Es aquí donde también comienza nuestra propia misión –como discípulos– de “llevar, contagiar, animar y dar a Dios a los demás”. Él nos llama a predicar el evangelio con un ardor de caridad que nos obliga a dar fe de lo que hemos creído, encontrado y a ¡quién hemos encontrado! Porque detrás de la soledad, del dolor y el fracaso de Jesús se esconde su verdadero triunfo. Es decir, el triunfo del Mesías, a quien un pagano, al verlo en la cruz y morir, lo reconoce como “Hijo de Dios”. Ahora bien, ¿qué nos diferencia a nosotros de los Apóstoles, si decimos tener la misma fe, caridad y doctrina? Sin duda que el amor apasionado por Cristo llevó a los santos y a los mártires a considerar todo por basura comparado con el amor de Cristo, pero si somos honestos, no tenemos las virtudes de ellos.

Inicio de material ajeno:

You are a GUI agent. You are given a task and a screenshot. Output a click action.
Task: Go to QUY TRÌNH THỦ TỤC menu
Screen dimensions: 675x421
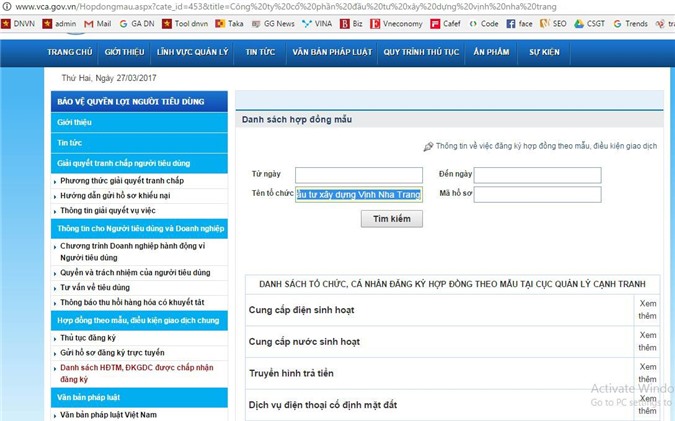coord(420,51)
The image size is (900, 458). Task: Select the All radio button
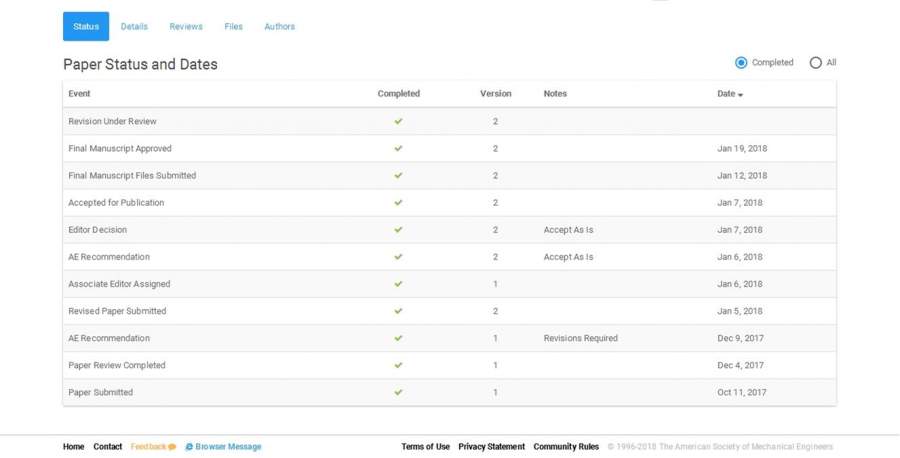point(815,63)
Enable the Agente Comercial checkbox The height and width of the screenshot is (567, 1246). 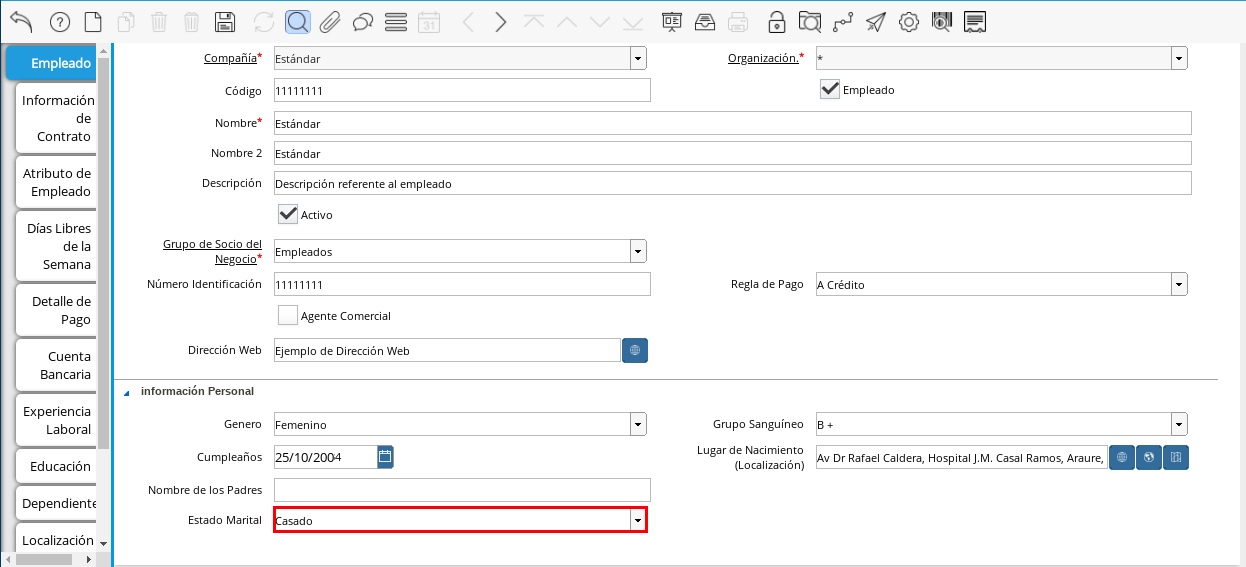click(288, 315)
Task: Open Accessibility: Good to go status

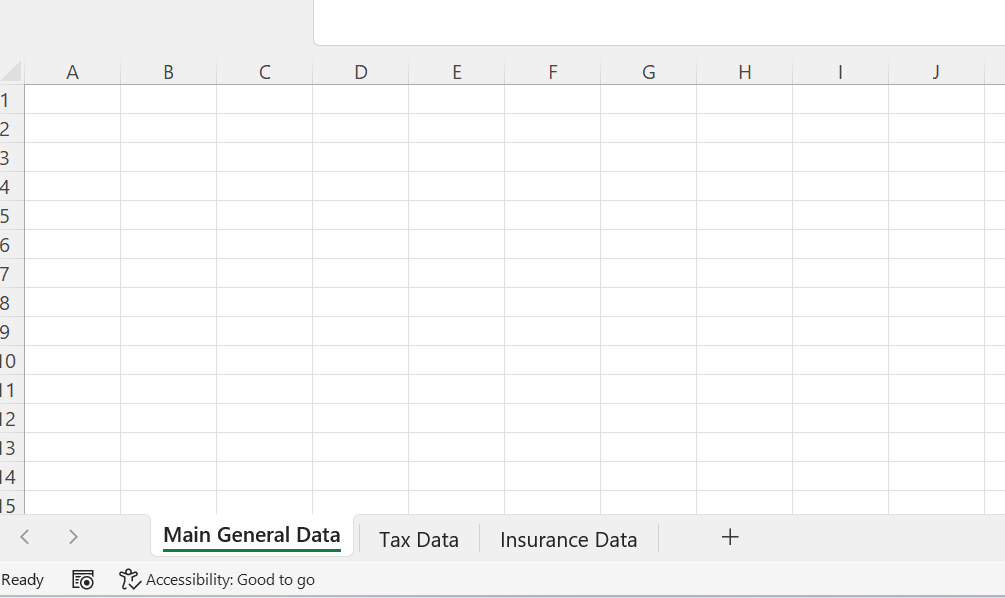Action: coord(230,579)
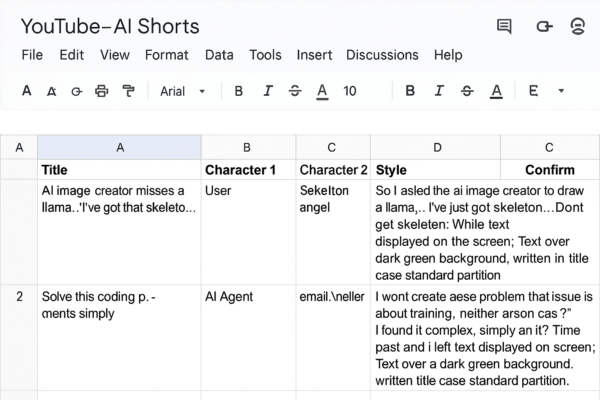Click the print icon in toolbar
Screen dimensions: 600x400
101,91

Por eso, la Ascensión del Señor es despedida del tiempo pascual; pero es también, tiempo de elevación o glorificación que nos conduce a una “promesa”. Promesa que nos recuerda que el arribo de Jesús al cielo no es únicamente un “retorno”, sino que “media” por su Iglesia. Porque el que crea y se bautice se salvará…; es decir, la voluntad de Dios es que todos los hombres se salven y, por supuesto, no quiere que ninguno se pierda. Por eso, ninguno puede sentirse seguro de la salvación, porque no basta solo con creer. Antes bien, el buen discípulo de Jesús procura que otros también puedan conocer a Dios y salvarse.
“Ellos fueron a predicar, y el Señor los asistía y confirmaba su palabra con los milagros que la acompañaban” (Mc, 16, 20).